____ PROVIDED INFORMATION
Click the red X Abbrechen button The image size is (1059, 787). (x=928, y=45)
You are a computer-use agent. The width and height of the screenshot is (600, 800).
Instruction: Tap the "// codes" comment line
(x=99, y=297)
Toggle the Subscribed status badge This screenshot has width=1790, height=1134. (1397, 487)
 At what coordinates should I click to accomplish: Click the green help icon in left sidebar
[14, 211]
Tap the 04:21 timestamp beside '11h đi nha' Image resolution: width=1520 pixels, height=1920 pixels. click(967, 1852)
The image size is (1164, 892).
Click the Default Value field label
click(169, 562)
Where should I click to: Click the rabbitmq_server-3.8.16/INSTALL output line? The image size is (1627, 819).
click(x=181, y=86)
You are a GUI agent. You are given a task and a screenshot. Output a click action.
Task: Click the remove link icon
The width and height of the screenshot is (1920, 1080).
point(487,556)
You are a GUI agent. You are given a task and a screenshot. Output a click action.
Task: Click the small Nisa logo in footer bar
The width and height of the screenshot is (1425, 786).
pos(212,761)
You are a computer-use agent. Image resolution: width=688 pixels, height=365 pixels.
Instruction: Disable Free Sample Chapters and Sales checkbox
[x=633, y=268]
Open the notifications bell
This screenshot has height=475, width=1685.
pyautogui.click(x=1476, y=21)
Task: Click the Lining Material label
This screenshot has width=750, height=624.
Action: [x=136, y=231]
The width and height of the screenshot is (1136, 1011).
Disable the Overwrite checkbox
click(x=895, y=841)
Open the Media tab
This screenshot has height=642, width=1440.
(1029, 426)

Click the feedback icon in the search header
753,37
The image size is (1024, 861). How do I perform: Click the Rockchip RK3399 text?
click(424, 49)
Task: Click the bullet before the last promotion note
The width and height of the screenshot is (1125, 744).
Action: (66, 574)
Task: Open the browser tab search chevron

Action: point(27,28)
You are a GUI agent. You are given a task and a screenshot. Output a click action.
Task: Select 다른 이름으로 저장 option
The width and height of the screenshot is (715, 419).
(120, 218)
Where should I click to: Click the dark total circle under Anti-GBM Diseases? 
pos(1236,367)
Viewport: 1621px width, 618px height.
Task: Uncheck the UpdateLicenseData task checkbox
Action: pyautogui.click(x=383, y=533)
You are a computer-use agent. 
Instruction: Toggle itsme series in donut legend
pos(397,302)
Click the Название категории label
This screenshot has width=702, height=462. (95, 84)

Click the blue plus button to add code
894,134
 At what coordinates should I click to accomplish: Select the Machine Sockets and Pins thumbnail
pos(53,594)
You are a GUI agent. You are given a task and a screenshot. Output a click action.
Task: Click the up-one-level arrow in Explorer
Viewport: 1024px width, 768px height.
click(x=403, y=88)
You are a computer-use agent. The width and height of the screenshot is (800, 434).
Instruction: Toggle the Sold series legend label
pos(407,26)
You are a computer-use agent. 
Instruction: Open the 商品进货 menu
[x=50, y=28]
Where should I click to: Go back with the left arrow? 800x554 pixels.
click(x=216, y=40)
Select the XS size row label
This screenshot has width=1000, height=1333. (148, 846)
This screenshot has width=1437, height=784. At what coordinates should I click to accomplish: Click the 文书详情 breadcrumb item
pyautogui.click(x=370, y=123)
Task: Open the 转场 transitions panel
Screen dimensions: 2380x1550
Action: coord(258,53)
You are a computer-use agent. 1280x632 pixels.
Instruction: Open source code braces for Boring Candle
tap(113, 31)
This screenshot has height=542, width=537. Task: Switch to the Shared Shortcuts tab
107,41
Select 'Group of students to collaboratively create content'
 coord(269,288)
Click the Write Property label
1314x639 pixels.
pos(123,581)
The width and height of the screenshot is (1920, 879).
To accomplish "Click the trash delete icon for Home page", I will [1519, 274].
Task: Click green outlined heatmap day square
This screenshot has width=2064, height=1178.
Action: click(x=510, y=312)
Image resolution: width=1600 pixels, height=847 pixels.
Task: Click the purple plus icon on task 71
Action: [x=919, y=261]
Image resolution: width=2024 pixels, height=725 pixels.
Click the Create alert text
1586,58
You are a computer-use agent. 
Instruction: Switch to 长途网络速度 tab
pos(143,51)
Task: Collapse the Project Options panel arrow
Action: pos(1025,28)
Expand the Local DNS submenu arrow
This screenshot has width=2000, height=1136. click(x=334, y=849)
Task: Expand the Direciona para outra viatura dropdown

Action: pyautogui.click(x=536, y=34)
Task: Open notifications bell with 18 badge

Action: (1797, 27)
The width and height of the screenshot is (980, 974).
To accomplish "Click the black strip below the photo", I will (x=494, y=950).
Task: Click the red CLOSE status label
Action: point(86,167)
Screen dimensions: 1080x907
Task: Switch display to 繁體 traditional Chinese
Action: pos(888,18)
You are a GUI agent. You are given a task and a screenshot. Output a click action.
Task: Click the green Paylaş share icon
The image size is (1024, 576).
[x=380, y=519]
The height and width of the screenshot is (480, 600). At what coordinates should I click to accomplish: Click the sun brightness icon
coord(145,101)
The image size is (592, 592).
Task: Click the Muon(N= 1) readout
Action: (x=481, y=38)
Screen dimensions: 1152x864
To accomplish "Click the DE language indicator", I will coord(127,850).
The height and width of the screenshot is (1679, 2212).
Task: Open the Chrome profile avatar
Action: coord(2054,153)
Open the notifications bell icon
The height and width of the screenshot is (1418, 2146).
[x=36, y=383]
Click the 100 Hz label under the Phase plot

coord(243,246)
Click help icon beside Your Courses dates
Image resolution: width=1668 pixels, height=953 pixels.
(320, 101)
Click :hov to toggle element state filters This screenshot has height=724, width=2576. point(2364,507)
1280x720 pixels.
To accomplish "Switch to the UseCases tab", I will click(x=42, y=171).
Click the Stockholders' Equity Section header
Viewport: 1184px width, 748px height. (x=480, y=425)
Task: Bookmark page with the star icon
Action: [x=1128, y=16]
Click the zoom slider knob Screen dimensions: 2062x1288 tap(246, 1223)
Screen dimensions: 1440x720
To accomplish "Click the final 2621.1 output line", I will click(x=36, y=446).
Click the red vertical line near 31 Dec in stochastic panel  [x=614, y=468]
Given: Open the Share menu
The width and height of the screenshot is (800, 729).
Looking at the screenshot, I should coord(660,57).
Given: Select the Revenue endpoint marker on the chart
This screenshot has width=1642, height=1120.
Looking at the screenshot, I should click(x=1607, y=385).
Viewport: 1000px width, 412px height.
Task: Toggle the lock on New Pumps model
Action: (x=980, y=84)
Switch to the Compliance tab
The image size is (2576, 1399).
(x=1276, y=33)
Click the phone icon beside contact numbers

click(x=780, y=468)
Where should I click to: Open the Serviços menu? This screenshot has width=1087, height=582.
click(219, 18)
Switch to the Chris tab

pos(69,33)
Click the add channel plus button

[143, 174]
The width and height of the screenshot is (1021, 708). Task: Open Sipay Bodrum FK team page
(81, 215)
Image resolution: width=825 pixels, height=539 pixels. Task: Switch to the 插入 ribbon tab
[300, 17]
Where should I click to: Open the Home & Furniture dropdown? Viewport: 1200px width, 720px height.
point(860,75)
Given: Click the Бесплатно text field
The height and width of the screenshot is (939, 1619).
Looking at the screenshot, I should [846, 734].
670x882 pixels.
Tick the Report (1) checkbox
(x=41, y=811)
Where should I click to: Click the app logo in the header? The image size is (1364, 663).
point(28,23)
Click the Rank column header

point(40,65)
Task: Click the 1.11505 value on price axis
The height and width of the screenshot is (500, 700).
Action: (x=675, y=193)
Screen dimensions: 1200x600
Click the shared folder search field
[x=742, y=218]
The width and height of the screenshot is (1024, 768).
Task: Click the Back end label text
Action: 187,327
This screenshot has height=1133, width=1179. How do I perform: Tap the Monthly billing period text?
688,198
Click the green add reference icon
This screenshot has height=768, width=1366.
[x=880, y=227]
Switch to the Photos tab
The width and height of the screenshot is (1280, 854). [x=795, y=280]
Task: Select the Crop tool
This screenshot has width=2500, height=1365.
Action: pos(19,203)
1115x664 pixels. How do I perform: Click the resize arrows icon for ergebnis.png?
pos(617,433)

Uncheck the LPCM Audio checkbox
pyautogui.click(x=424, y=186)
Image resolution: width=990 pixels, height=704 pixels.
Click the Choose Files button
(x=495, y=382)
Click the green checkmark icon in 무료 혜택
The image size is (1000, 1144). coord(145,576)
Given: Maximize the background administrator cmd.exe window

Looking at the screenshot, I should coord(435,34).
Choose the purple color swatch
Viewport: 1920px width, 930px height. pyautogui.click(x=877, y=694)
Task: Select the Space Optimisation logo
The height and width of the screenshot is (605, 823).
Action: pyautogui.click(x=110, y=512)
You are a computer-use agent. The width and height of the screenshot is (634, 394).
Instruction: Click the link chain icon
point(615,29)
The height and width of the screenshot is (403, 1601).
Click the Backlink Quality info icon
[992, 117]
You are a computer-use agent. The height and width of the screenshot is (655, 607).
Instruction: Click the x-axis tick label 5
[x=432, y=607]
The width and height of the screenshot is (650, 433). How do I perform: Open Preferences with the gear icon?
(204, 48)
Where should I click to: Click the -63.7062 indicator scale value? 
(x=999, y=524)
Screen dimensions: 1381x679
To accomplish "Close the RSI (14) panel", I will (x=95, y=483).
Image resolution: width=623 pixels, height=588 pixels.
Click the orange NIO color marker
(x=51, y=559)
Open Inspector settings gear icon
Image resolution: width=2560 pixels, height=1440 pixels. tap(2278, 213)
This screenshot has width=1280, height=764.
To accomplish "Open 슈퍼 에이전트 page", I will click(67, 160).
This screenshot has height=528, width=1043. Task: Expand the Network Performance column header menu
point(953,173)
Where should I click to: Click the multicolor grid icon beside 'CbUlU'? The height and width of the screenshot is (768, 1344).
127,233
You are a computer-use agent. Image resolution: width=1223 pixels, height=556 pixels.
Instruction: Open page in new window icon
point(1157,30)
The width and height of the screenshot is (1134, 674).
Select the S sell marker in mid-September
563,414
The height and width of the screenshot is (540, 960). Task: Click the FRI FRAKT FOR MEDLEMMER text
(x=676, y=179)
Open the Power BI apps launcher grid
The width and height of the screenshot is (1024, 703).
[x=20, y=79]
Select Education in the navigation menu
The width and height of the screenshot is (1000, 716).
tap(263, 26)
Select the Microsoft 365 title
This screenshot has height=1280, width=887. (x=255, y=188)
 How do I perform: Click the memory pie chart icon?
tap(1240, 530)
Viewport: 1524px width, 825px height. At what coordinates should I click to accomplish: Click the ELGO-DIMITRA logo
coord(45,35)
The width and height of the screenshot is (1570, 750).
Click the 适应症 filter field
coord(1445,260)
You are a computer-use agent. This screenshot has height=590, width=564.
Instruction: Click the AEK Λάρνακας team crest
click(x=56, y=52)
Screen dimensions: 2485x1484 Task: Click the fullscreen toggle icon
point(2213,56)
________
THE EXERCISE >> Reproduce the records above word for word, starting at the line containing "You are a computer-use agent. Image resolution: width=688" and ending at the line containing "pos(53,594)", with both of those lines included.

WRITTEN SOLUTION >>
You are a computer-use agent. Image resolution: width=688 pixels, height=365 pixels.
Instruction: Disable Free Sample Chapters and Sales checkbox
[x=633, y=268]
Open the notifications bell
This screenshot has height=475, width=1685.
pyautogui.click(x=1476, y=21)
Task: Click the Lining Material label
This screenshot has width=750, height=624.
Action: [x=136, y=231]
The width and height of the screenshot is (1136, 1011).
Disable the Overwrite checkbox
click(x=895, y=841)
Open the Media tab
This screenshot has height=642, width=1440.
(1029, 426)

Click the feedback icon in the search header
753,37
The image size is (1024, 861). How do I perform: Click the Rockchip RK3399 text?
click(424, 49)
Task: Click the bullet before the last promotion note
The width and height of the screenshot is (1125, 744).
Action: (66, 574)
Task: Open the browser tab search chevron

Action: point(27,28)
You are a GUI agent. You are given a task and a screenshot. Output a click action.
Task: Select 다른 이름으로 저장 option
The width and height of the screenshot is (715, 419).
(120, 218)
Where should I click to: Click the dark total circle under Anti-GBM Diseases? 
pos(1236,367)
Viewport: 1621px width, 618px height.
Task: Uncheck the UpdateLicenseData task checkbox
Action: pyautogui.click(x=383, y=533)
You are a computer-use agent. 
Instruction: Toggle itsme series in donut legend
pos(397,302)
Click the Название категории label
This screenshot has width=702, height=462. (95, 84)

Click the blue plus button to add code
894,134
 At what coordinates should I click to accomplish: Select the Machine Sockets and Pins thumbnail
pos(53,594)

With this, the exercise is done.